Saved entries >>
= Beginning of Section =
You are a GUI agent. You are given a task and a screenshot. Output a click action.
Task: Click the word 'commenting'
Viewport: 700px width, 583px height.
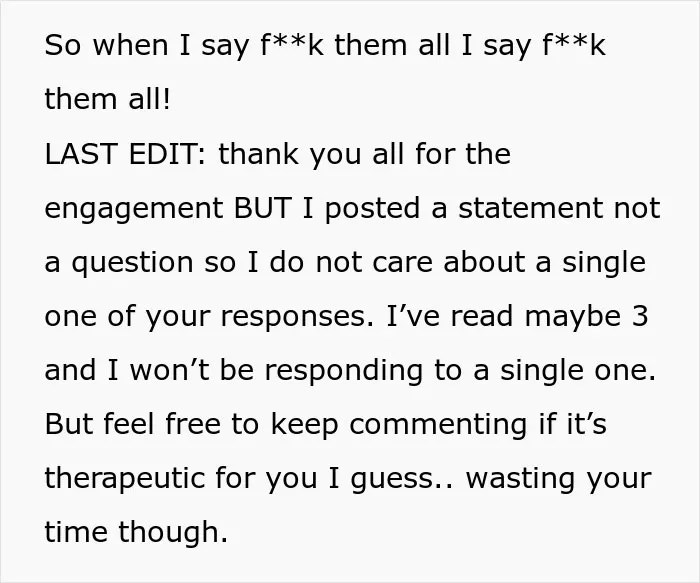point(438,425)
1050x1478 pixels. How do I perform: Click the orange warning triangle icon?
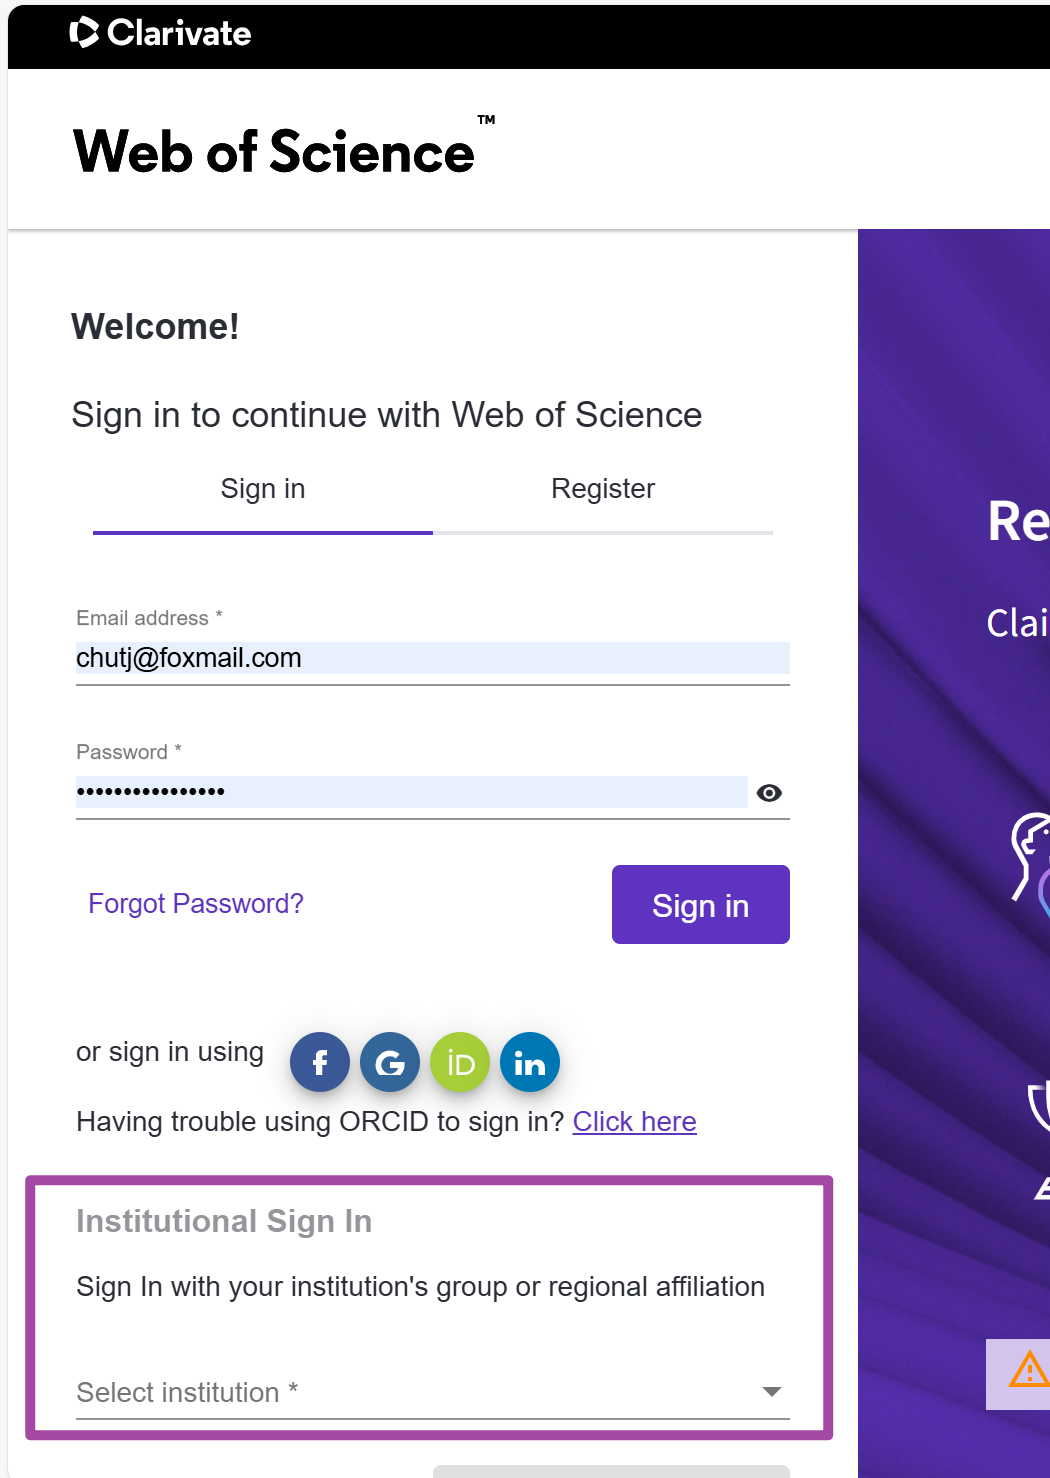tap(1028, 1370)
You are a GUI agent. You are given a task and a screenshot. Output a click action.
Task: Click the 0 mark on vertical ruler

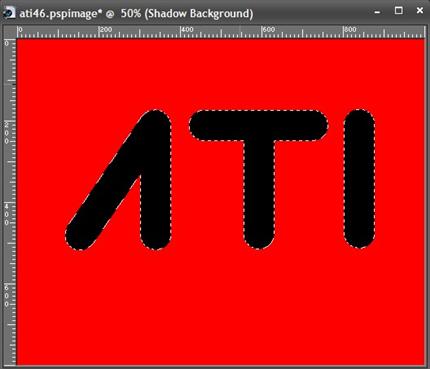(x=7, y=43)
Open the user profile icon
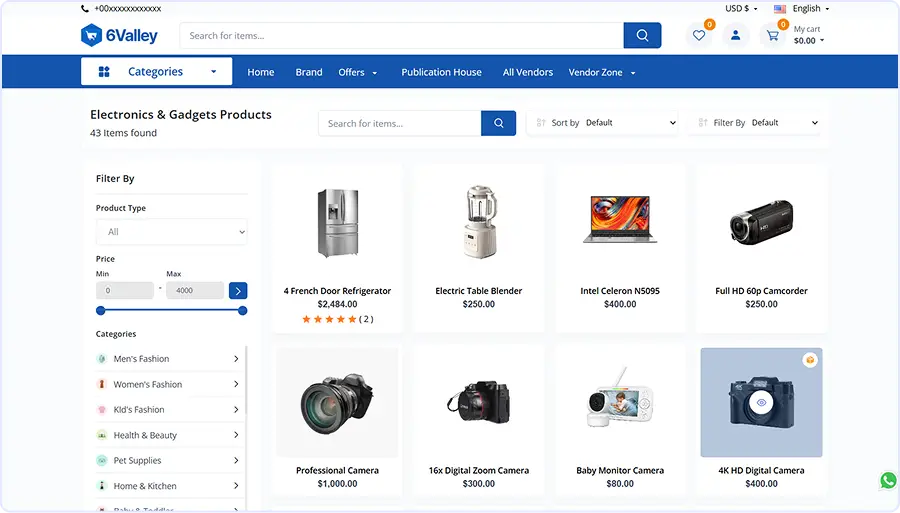900x513 pixels. coord(735,36)
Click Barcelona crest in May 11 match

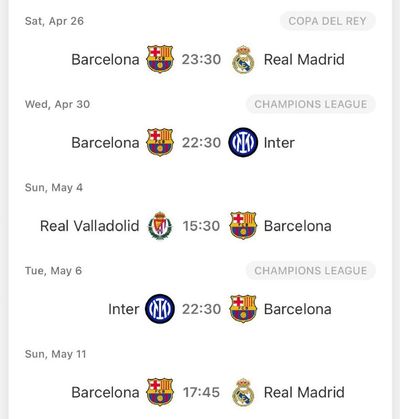click(160, 392)
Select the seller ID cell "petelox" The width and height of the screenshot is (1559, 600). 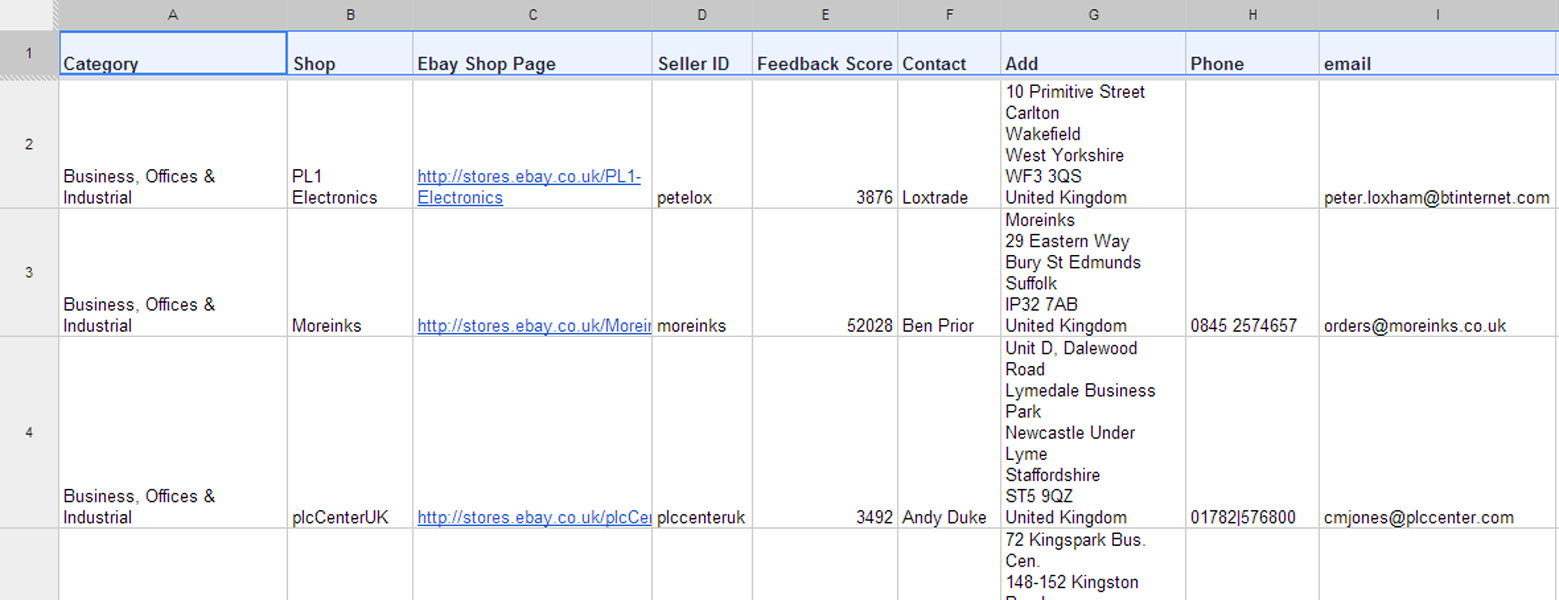[685, 198]
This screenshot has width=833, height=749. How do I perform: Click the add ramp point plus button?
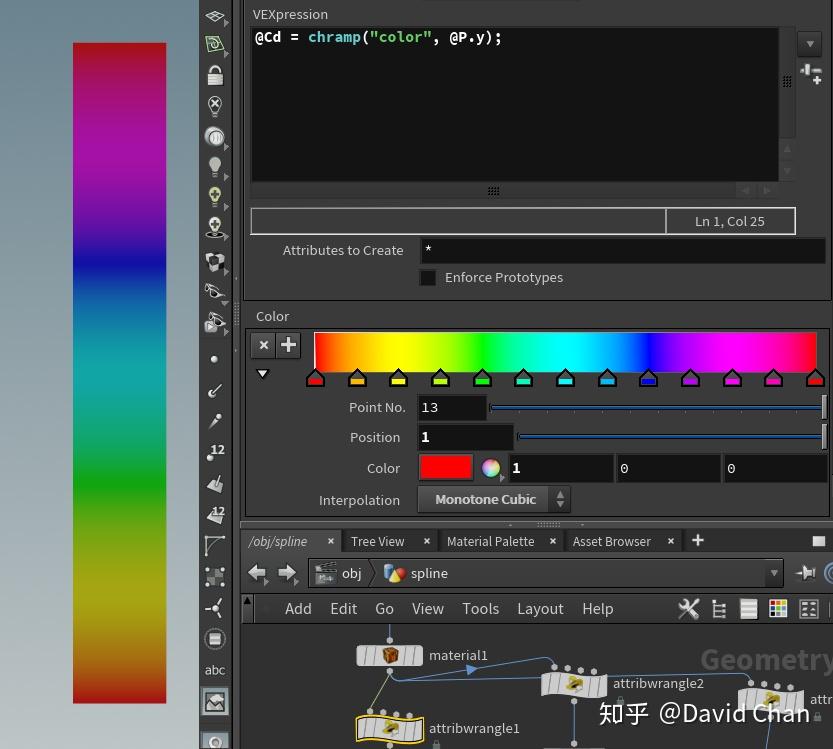point(288,345)
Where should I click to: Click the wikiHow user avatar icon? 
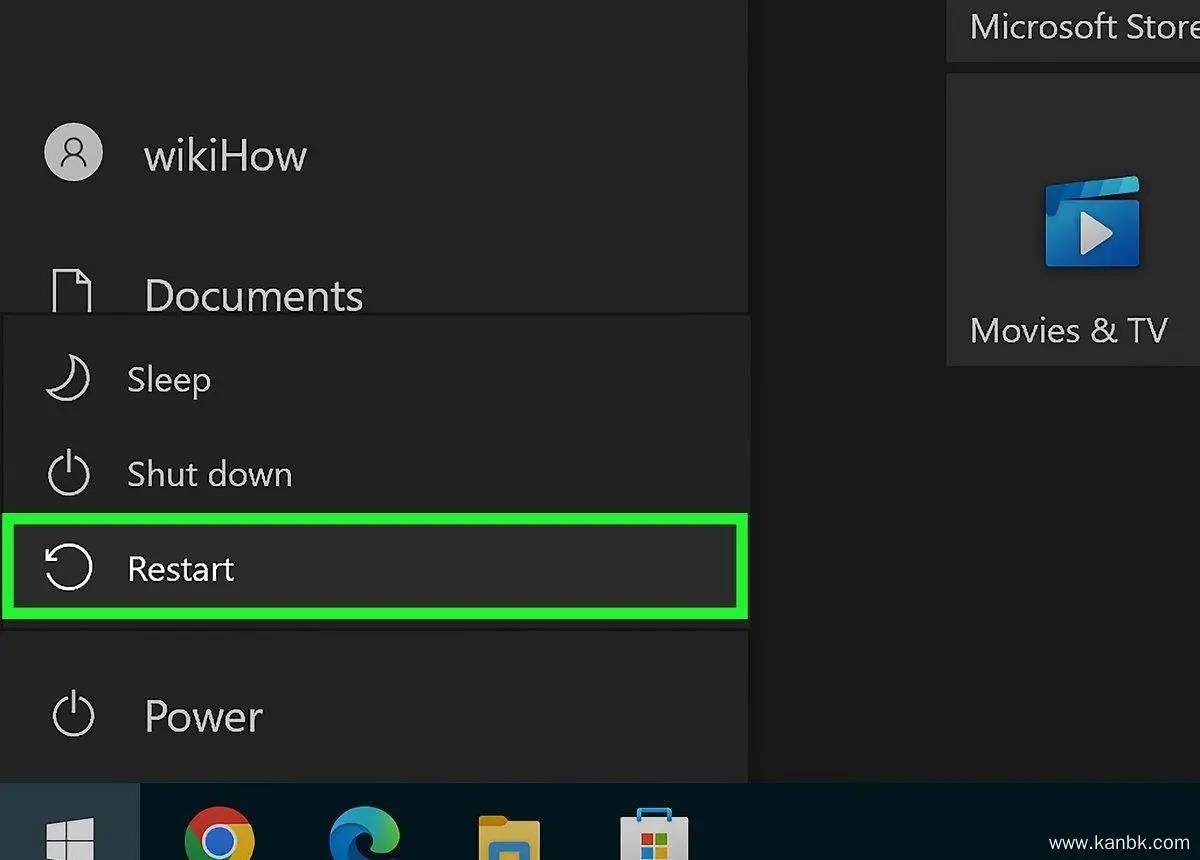73,153
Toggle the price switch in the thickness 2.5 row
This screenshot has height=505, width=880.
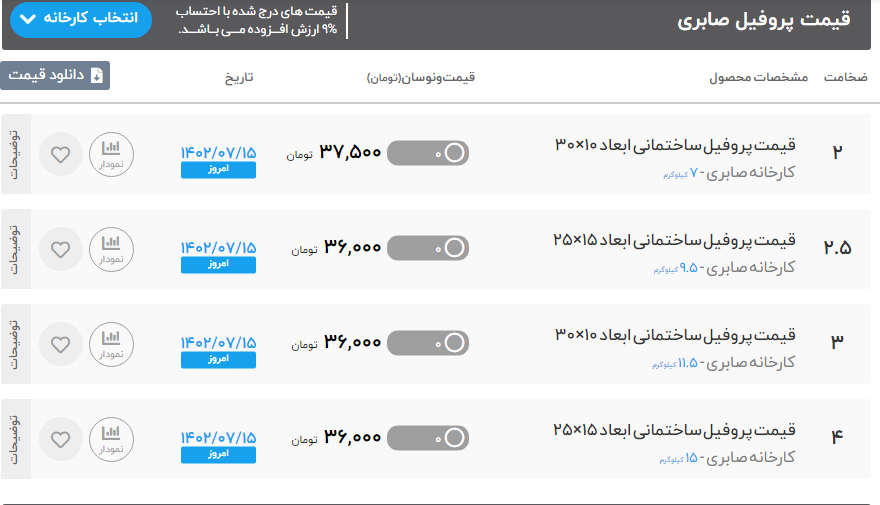pos(428,248)
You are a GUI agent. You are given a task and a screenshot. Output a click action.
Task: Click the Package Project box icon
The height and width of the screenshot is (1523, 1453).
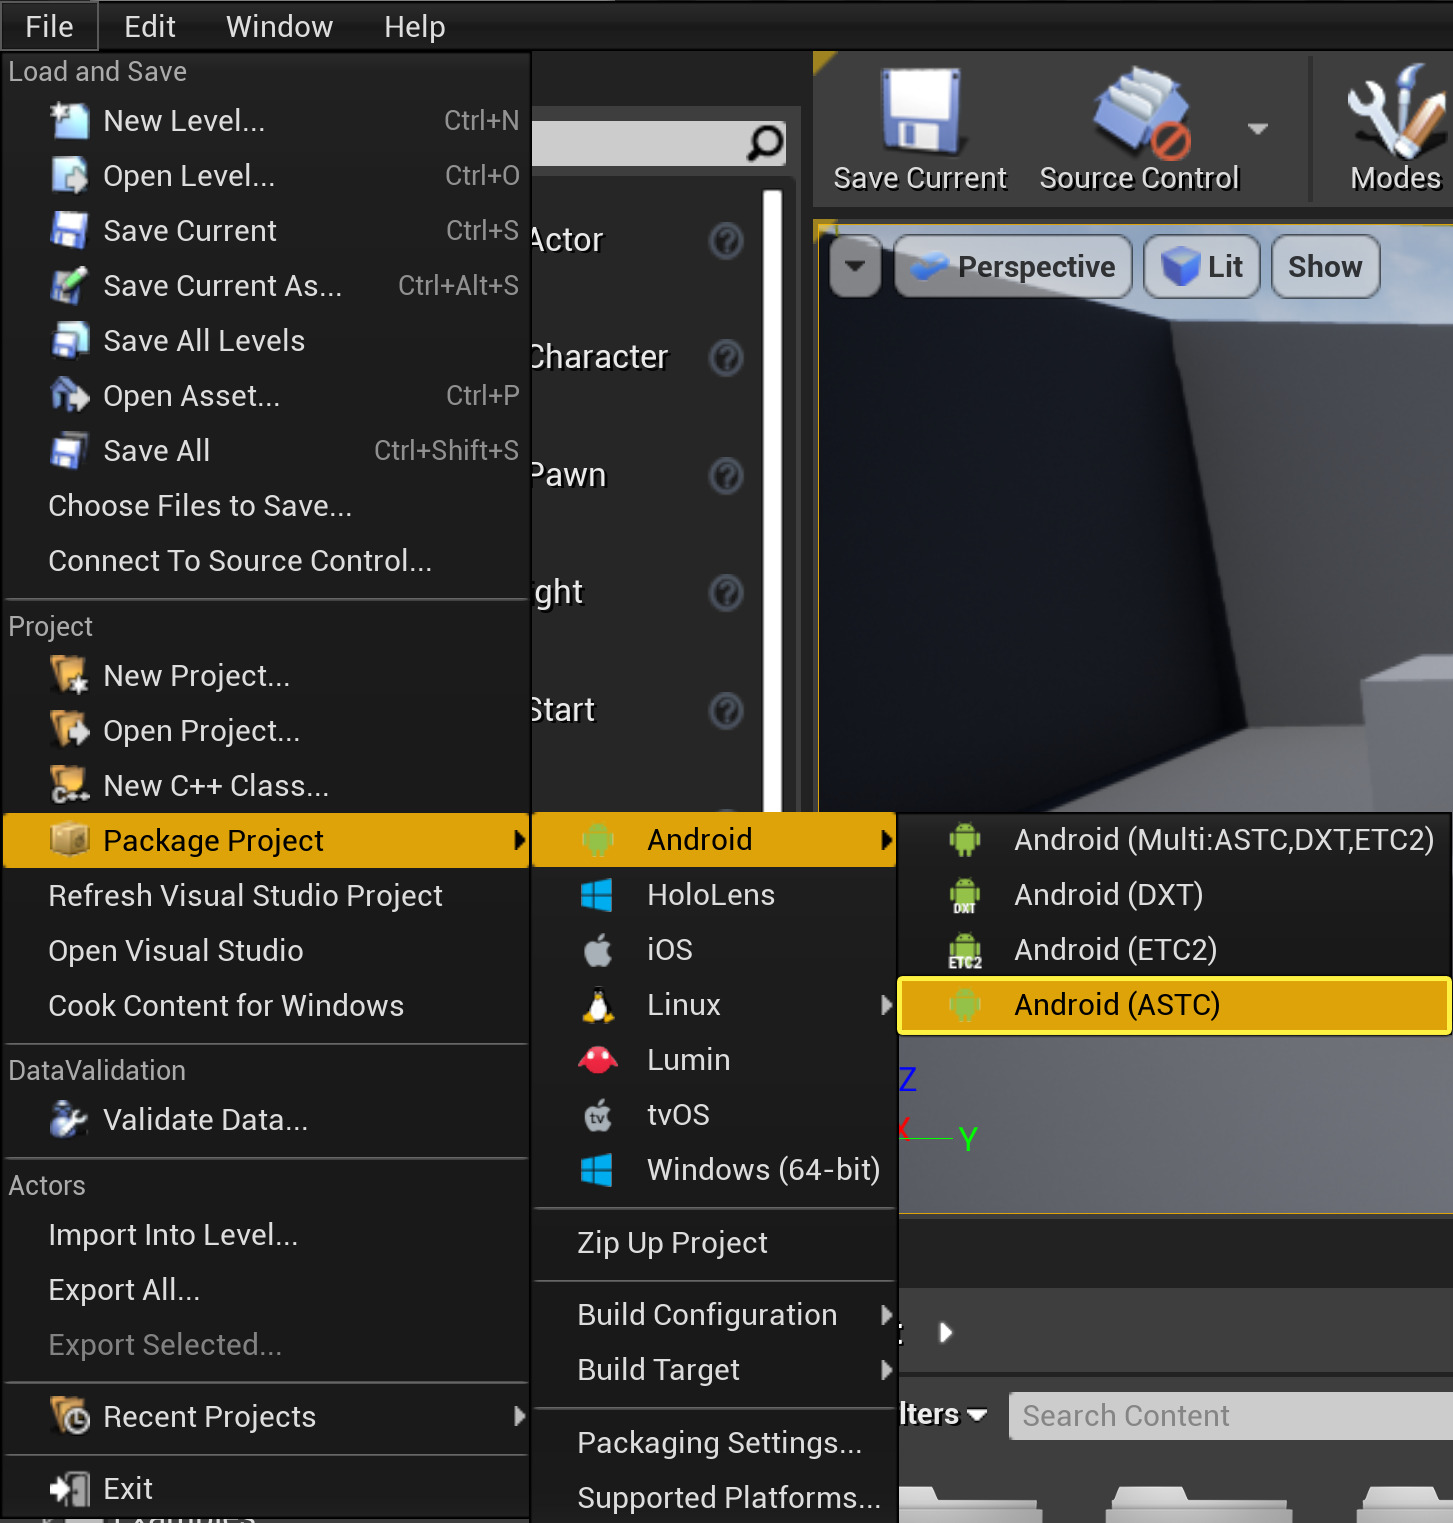(x=69, y=840)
= End of Section =
WHAT YOU NEED TO DO >> Your answer must be the exact lines from the one containing "Where should I" through the last line of the records above, with both included and no pictures.

ANSWER TO THIS EXERCISE >>
Where should I click to: Click the wikiHow user avatar icon? 
73,153
Toggle the price switch in the thickness 2.5 row
This screenshot has height=505, width=880.
pos(428,248)
You are a GUI agent. You are given a task and a screenshot. Output a click action.
Task: Click the Package Project box icon
The height and width of the screenshot is (1523, 1453).
(x=69, y=840)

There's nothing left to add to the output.